Mr Árnason doesn't think EU membership would serve the interests of Iceland. "What is the European Union?" he asks and answers his own question: "It's a customs union. It protects itself from outsiders with walls of tariffs. It is in many ways very reactionary. Those who control everything, the Central European states France, Germany, Spain and Italy, are not the countries of the free market and have never been. Those are countries which have cetralised their economy very much. Their economy is in many ways incomplete with much rigidity in the labour market. They have a very complex and wide-ranging system of subsidies and grants. State interference in the economy is vast. And in many ways the European Union is driven by dreams of past greatness; dreams of keeping Europe as a superpower. The result of all this is that growth in the EU is rather small compared to America and Asia."

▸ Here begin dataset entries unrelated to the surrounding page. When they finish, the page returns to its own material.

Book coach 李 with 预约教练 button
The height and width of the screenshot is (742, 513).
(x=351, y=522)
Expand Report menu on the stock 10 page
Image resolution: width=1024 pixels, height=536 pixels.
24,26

Mr Árnason says the question is why Iceland, which has more growth than the EU, higher average income and enjoys certain independence and freedom, should want to join this company? What is to gain? To him the only argument would be that Iceland would have a little more influence on the regulations and directives it has to adopt through the EEA Agreement. He nevertheless says he has always found those arguments quite naive since it is not likely that much would change concerning that. The influence of Iceland would hardly be much within the EU. Mr Árnason points out that it ought to be remembered that the influence of each memberstate of the EU as such was in decrease but the impact of population and size was on the other hand increasing. This tendency was very much present today in the proposed EU Constitution and it was clear that this evolution would continue.

The interview with Mr Árnason has resulted in widespread discussions in Iceland. The common attitute is nevertheless that the EEA Agreement is serving the interests of Iceland and working fine. The response by the pro-EU movement was that Mr Árnason's speculations were stupid. The Eurosceptic side said this was a typical reaction for the pro-EU movement not wanting to discuss any other possibilities for Iceland than closer ties with the EU. Davíð Oddsson, the Icelandic Foreign Minister, said Mr Árnason's speculations were unexpected but certainly worth looking into as all other possibilities.